__Your task__:
According to the Simone Puorto profile, what was Polybius?

__Source passage__:
Simone Puorto
 
Simone Puorto: Founder Of Travel Singularity, Rebyū, Elegia AI

“Hospitality was my laboratory, but philosophy was always my lens. I didn’t choose this path—it chose me when I tried to outsmart it.”

The hospitality sector, a vibrant mix of human touch and operational efficiency, is deeply transformed by AI and Web3 technologies. AI takes over subtle activities such as reviewing replies and deciphering cultural and emotional nuances to improve guest experiences while reducing reputational damage. Web3 brings decentralised paradigms, with tokenized loyalty schemes and DAO-governed destinations, liberating hotels from centralized platforms. The metaverse leads the way in immersive events, revolutionizing engagement. As agentic AI and generative search upend conventional models, the industry faces a philosophical dilemma: maintaining a genuine human presence in a simulation world, where people’s time is a luxury differentiator. Simone Puorto, a techno-philosopher with more than 25 years of experience in hospitality, is the visionary entrepreneur behind Travel Singularity, Rebyū, and Elegia AI. A prolific author and MBA lecturer, he bridges technology and ethics and travels through ventures like Polybius, the first hospitality metaverse event. Championing transhumanism and ethical AI, Puorto’s work redefines human-machine convergence. From automating hotel reviews to exploring existential questions, he navigates the liminal space where hospitality meets philosophy, advocating for a future where technology amplifies compassion.

__Source material__:
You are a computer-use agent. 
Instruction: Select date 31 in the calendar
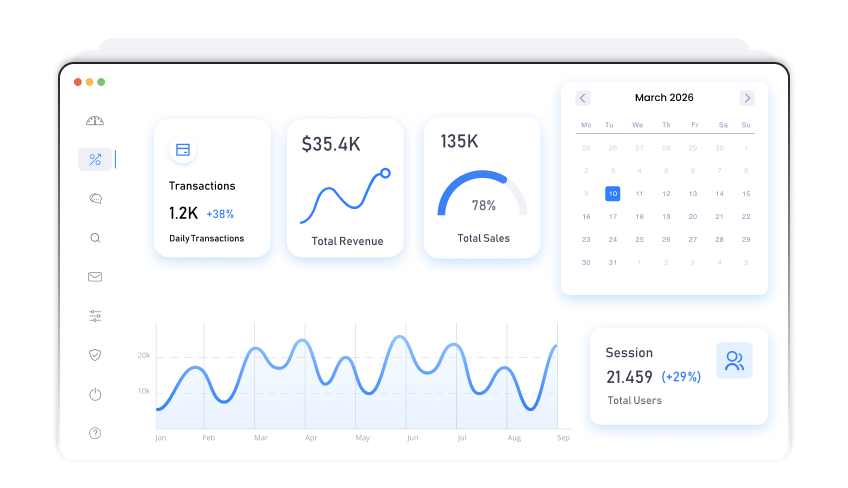click(x=612, y=262)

__Result of the task__:
The first hospitality metaverse event.